Und alles war perfekt, nichts fehlte, die Stimmung ausgelassen und heiter. Vermissten wir damals überhaupt ein Café? Nicht wirklich, zumindest kann ich mich daran nicht mehr erinnern. Wir hatten Spaß, meine Mutter leider die Arbeit. Dennoch fehlte es uns an nichts.


Brauchte es womöglich diese Krise, um mich an tolle Kindheitstage ohne Cafébesuche zu erinnern?

 

Sicher scheint, dass meine Dankbarkeit für die besonderen Dinge im Leben und die sehr privilegierten Annehmlichkeiten, die ich bislang ganz selbstverständlich genossen habe, wieder mehr und mehr in mein Bewusstsein rückt und größer wird.
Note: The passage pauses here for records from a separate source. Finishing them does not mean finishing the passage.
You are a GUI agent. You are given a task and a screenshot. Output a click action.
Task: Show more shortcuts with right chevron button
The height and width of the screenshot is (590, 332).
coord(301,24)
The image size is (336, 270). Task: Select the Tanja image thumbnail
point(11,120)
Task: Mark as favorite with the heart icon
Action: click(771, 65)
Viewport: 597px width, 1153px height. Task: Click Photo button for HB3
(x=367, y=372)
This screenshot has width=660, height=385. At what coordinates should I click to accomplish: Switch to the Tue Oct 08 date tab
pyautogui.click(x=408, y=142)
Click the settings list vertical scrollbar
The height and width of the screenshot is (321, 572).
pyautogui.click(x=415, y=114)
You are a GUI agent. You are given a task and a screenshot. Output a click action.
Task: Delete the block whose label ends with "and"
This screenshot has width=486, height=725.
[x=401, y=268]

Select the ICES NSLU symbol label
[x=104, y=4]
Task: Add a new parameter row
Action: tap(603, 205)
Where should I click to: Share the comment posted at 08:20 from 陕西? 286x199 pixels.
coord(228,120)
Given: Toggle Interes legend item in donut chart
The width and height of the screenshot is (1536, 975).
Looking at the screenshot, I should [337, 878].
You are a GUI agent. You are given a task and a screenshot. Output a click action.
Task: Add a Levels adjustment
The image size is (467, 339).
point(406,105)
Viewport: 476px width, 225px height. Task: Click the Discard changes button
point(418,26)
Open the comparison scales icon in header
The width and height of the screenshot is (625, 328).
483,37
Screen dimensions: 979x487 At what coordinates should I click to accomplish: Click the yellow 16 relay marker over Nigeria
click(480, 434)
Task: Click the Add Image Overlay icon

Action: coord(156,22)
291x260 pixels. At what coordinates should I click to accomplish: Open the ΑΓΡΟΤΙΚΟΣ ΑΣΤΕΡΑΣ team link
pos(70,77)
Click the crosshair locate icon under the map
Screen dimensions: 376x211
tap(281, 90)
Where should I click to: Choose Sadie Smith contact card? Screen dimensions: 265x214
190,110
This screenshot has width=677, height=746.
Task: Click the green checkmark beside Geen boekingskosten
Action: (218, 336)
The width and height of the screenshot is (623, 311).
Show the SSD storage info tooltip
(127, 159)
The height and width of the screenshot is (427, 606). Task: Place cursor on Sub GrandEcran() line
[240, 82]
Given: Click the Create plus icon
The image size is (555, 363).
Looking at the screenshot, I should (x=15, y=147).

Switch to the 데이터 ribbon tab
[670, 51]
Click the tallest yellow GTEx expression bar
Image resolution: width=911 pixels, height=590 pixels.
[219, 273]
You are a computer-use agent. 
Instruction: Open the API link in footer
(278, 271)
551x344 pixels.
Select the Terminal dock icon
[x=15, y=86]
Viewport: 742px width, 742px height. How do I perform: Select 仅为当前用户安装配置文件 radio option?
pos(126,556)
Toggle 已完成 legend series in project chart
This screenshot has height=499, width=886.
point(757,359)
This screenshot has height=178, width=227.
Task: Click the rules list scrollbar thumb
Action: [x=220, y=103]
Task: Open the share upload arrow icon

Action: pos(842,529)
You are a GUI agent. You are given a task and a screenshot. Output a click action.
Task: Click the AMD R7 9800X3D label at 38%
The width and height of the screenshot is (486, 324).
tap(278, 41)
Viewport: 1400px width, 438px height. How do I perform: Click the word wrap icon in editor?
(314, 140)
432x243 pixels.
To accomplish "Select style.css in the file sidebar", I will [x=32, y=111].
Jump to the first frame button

Ich werde wohl zukünftig bestimmt sehr gut ohne gastronomische Einrichtungen auskommen können. Dafür koche und backe ich viel zu gerne. Andererseits isoliere ich mich dadurch aber auch ein großes Stück weit von der Gesellschaft, schließe mich aus dem sozialen Miteinander aus und bleibe in meinen vier Wänden für mich ganz allein, denn Kaffeekränzchen gibt es, soweit ich weiß, nicht mehr. Sie sind längst schon aus der Mode gekommen und werden wohl auch sobald kein erneutes Revival erleben.

 

Oder doch? Warten wir es ab!


Was meint Ihr zu diesem Thema. Gefällt Euch die aktuelle Situation in den gastronomischen Einrichtungen. Setzt Ihr Euch gerne in leer gefegte Cafés? Macht es noch Spaß allein und ohne Publikumsverkehr Kaffee zu trinken? Was ist der Sinn und Zweck, wenn es nicht aus allen Ecken und Winkeln schnattert, kaum ein Mensch plaudert. Ein Caféhaus ohne Caféhausgeflüster ist eine unbeseelte Einrichtung, in der ich nicht allzu gerne verweile. Warum auch? Wenn es das Leben nicht hineintreibt, warum sollte es mich dann in ein unbelebtes Haus mit vier Wänden treiben?

 

Hoffen wir, dass sich an dieser misslichen Lage bald schon mehr zum Positiven ändern wird. Wünschen wir den Gastronomen Durchhaltevermögen, und den Mut, unbedingt weiterzumachen, denn gerade die schönsten Gespräche, die romantischsten Tête-à-Têtes finden just an diesen Orten statt. Caféhäuser sind nämlich über den reinen Genuss von Trank und Speisen hinaus auch besondere Begegnungsstätten. Auf das sie uns in gewohnter, bekannter, alter Weise erhalten bleiben!

 

Eure

 


Caféhausmusik für´s gemüt

©Jonas Kaufmann - ORF / Wir spielen für Österreich -  In einem kleinen Café in Hernals, das echte Wiener Lied

Wenn der Münchner Tenor Jonas Kaufmann das "Kleine Café in Hernals" besingt, wird einem zugleich wohl und auch weh ums Herz. 

 

Keiner interpretiert dieses herrlich angestaubte Wiener Lied so beseelt und voller Sehnsuchtsbekundungen, wie der charmante Münchner. Ein kleines Trostpflaster ist dieser populäre Gassenhauer allemal, denn wer möchte nicht gern wieder einmal im Caféhaus sitzen, seine Zeitung oder sein Buch lesen, dabei einen guten Kaffee trinken und ein bisschen das geschäftige Treiben beobachten oder gar die Plaudereien am Nebentisch belauschen.

 

Wo spielt sich denn ansonsten das Leben eifriger ab, als eben in einer gastronomisch-kulturellen Einrichtung. Und ein echtes, schönes Caféhaus ist und bleibt ein Umschlagplatz für gesellschaftliche Plauder- und Mußestunden.

 

Und ein bisschen träumen kann man dort auch, von besseren Tagen und von einer besseren Welt!